## QUOTED PASSAGE
In [1]:
# setup
from IPython.core.display import display,HTML
display(HTML('<style>.prompt{width: 0px; min-width: 0px; visibility: collapse}</style>'))
display(HTML(open('rise.css').read()))

# imports
import numpy as np
import matplotlib.pyplot as plt
import seaborn as sns
%matplotlib inline
sns.set(style="whitegrid", font_scale=1.5, rc={'figure.figsize':(12, 6)})


# CMPS 6610
# Algorithms

## Reduce Sort


Today's agenda:  

- `iterate` vs `reduce`
- sorting with sequences

## Reduce


> A function that repeatedly applies an **associative binary operation** to a collection of elements until the result is *reduced* to a single value.

Associative operations allow commuting the order of operations.
- $plus(plus(2,3), 5) = plus(2, plus(3,5)) = 10$

<br>

**formal definition of reduce**:

$reduce \: (f : \alpha \times \alpha \rightarrow \alpha) (id : \alpha) (a : \mathbb{S}_\alpha) : \alpha$

Input is:
- $f$: an associative binary function
- $a$ is the sequence
- $id$ is the **left identity** of $f$ $\:\: \equiv \:\:$ $f(id, x) = x$ for all $x \in \alpha$

Returns:
- a value of type $\alpha$ that is the result of the "sum" with respect to $f$ of the input sequence $a$


<br>

When $f$ is associative: $reduce \: f \: id \: a  \: \equiv \: iterate \: f \: id \: a$

<br>

$reduce \: f \: id \: a =
\begin{cases}
id & \hbox{if} \: |a| = 0\\
a[0] & \hbox{if} \: |a| = 1\\
f(reduce \: f \: id \: (a[0 \ldots \lfloor \frac{|a|}{2} \rfloor - 1]), \\ \:\:\:reduce \: f \: id \: (a[\lfloor \frac{|a|}{2} \rfloor \ldots |a|-1])& \hbox{otherwise}
\end{cases}
$

## reduce is a variant of iterate that allows for easier parallelism





In [3]:
def reduce(f, id_, a):
    # print('a=%s' % a) # for tracing
    if len(a) == 0:
        return id_
    elif len(a) == 1:
        return a[0]
    else:
        # can call these in parallel
        return f(reduce(f, id_, a[:len(a)//2]),
                 reduce(f, id_, a[len(a)//2:]))

## PROVIDED RECORDS
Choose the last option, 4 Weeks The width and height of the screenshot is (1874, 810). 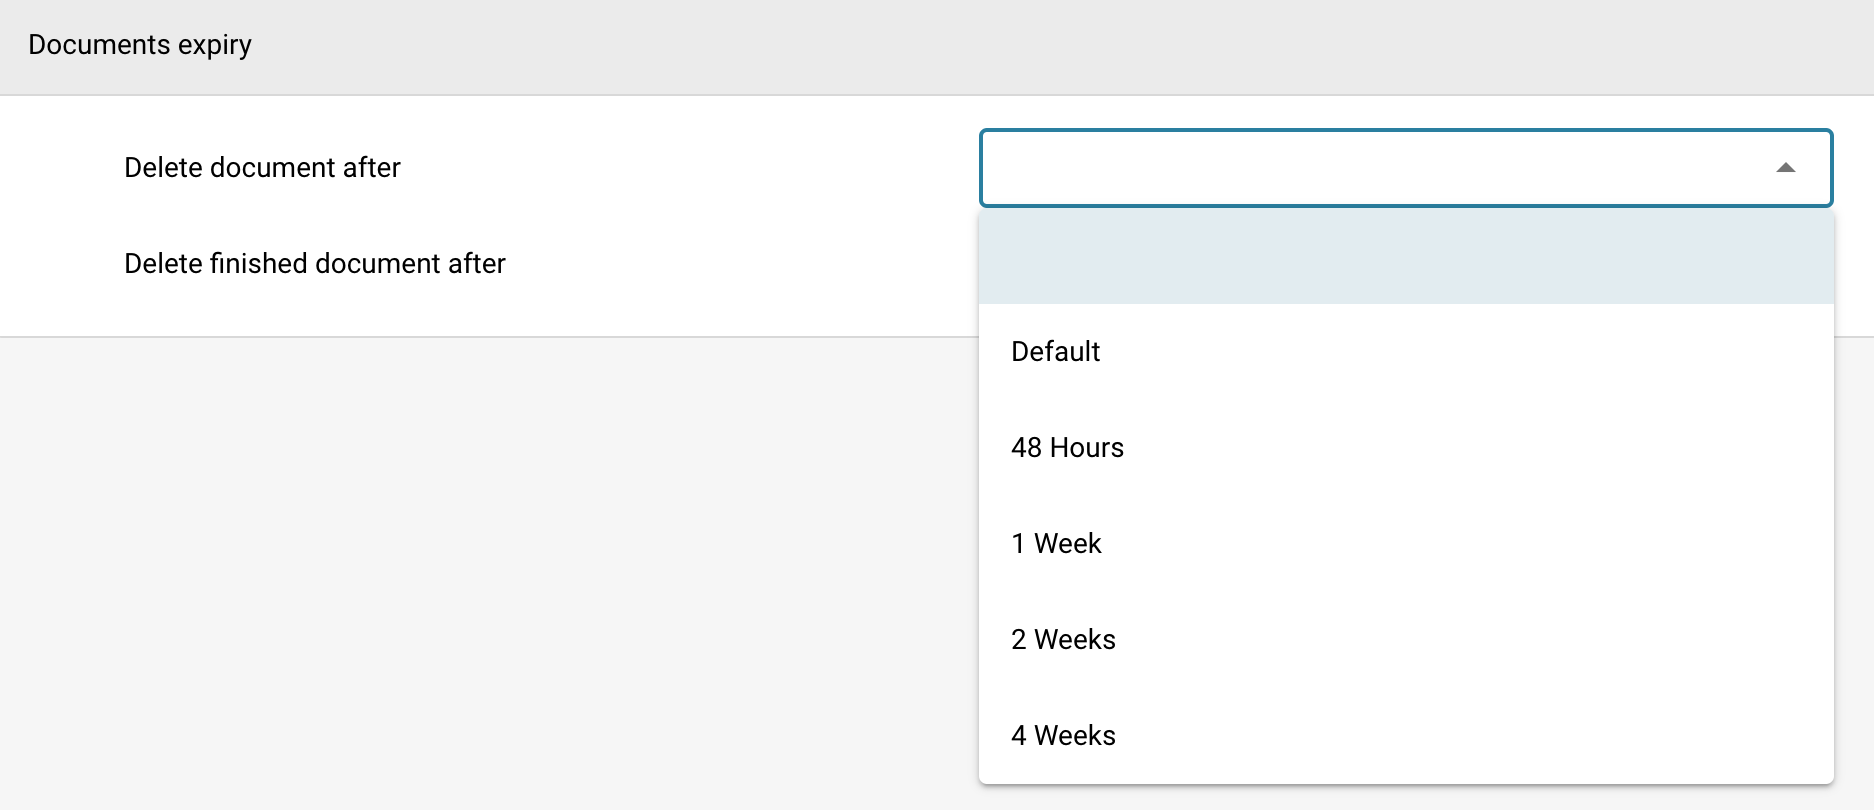tap(1063, 736)
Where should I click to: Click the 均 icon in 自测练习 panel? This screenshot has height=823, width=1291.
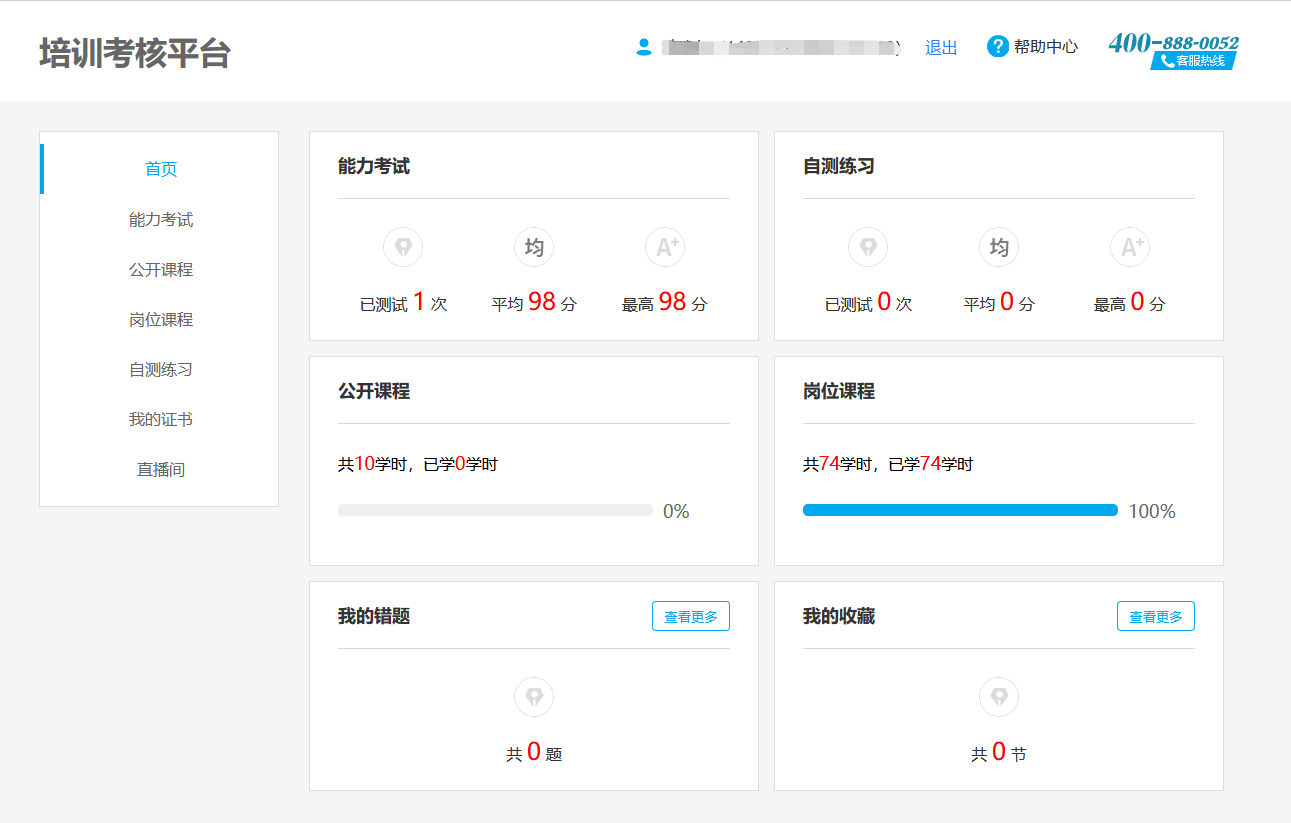click(x=998, y=247)

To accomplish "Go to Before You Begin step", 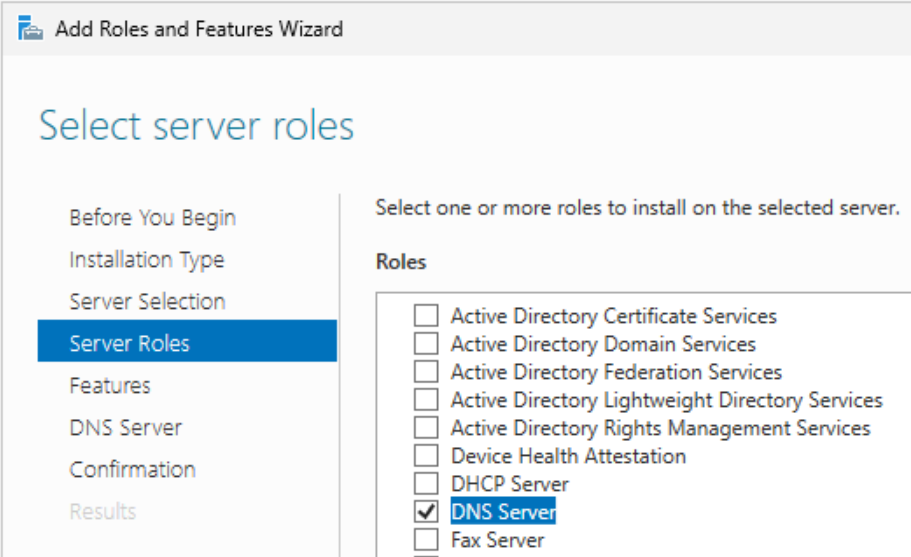I will 152,218.
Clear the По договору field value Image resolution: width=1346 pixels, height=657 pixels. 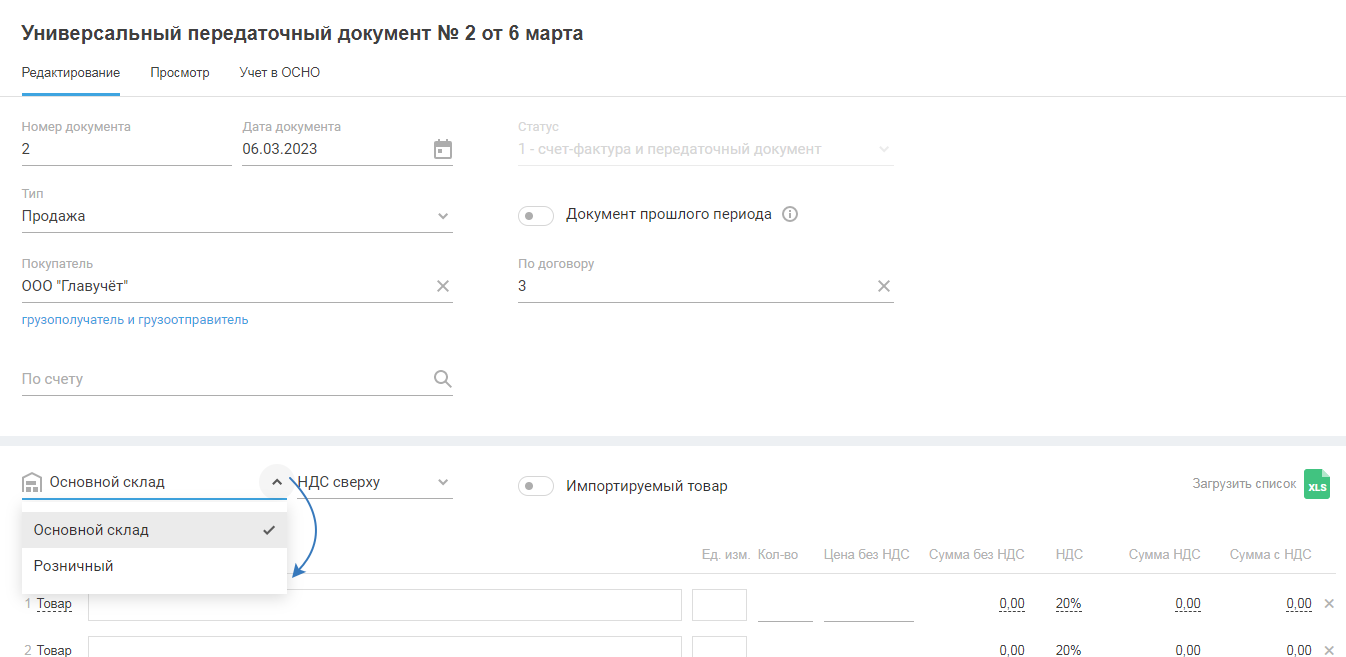click(884, 287)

## GIVEN TASK
Carry on the reduce-sort lecture notebook from its final line of code. The items stand apart from the lecture notebook and are separate material.

## OUTPUT FOR THIS TASK
        
def times(x, y):
    return x * y

reduce(times, 1, [1,2,4,6,8])

384

Work and Span of reduce?

$$W(n) = 2W(n/2) + 1 \in O(n)$$

$$S(n) = S(n/2) + 1 \in O(\lg n)$$

In [3]:
# compare with iterate; sometimes called "left folding"
def iterate(f, x, a):
    if len(a) == 0:
        return x
    else:
        return iterate(f, f(x, a[0]), a[1:])
    
iterate(times, 1, [1,2,4,6,8])

384

Work and Span of iterate?

$W(n) = W(n-1) + 1 \in O(n)$

$S(n) = S(n-1) + 1 \in O(n)$

## Does order matter?

![lfold](figures/lfold.png)

For what function $f$ would $iterate$ and $reduce$ return different answers?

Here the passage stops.